Il presidente degli Stati Uniti, Donald Trump, ha firmato un ordine esecutivo che introduce dazi significativi sulle importazioni provenienti da Canada, Messico e Cina. La misura è stata giustificata come necessaria per proteggere l’economia americana e affrontare questioni legate alla produzione e all’esportazione di fentanil, oltre all’immigrazione irregolare.
I nuovi dazi prevedono un’aliquota del 10% sulle importazioni cinesi e del 25% su quelle messicane e canadesi. La decisione ha immediatamente scatenato reazioni di rappresaglia e un forte senso di tradimento da parte di due storici alleati nordamericani.
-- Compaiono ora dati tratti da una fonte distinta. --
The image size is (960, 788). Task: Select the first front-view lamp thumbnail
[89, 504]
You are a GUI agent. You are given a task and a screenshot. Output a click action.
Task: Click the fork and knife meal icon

Il primo ministro canadese, Justin Trudeau, e la presidente messicana, Claudia Sheinbaum, hanno criticato duramente la decisione e hanno annunciato l’introduzione di dazi equivalenti sui prodotti statunitensi in risposta. Anche il governo cinese ha espresso forte opposizione attraverso i suoi ministeri degli Esteri e del Commercio, annunciando contromisure che potrebbero includere una denuncia presso l’Organizzazione Mondiale del Commercio. Tuttavia, rispetto alle precedenti dispute commerciali, la reazione di Pechino appare per ora più moderata.
Queste nuove tariffe potrebbero aggravare l’inflazione e destabilizzare l’economia globale. Le prime previsioni indicano possibili perdite di reddito per le famiglie americane e un ulteriore aumento dei prezzi, con rischi significativi per la stabilità economica e possibili ripercussioni politiche.
In sintesi, la decisione dell’amministrazione Trump di imporre nuovi dazi ha inasprito le tensioni con Canada, Messico e Cina, aprendo la strada a possibili ritorsioni economiche e a un impatto rilevante sul commercio globale.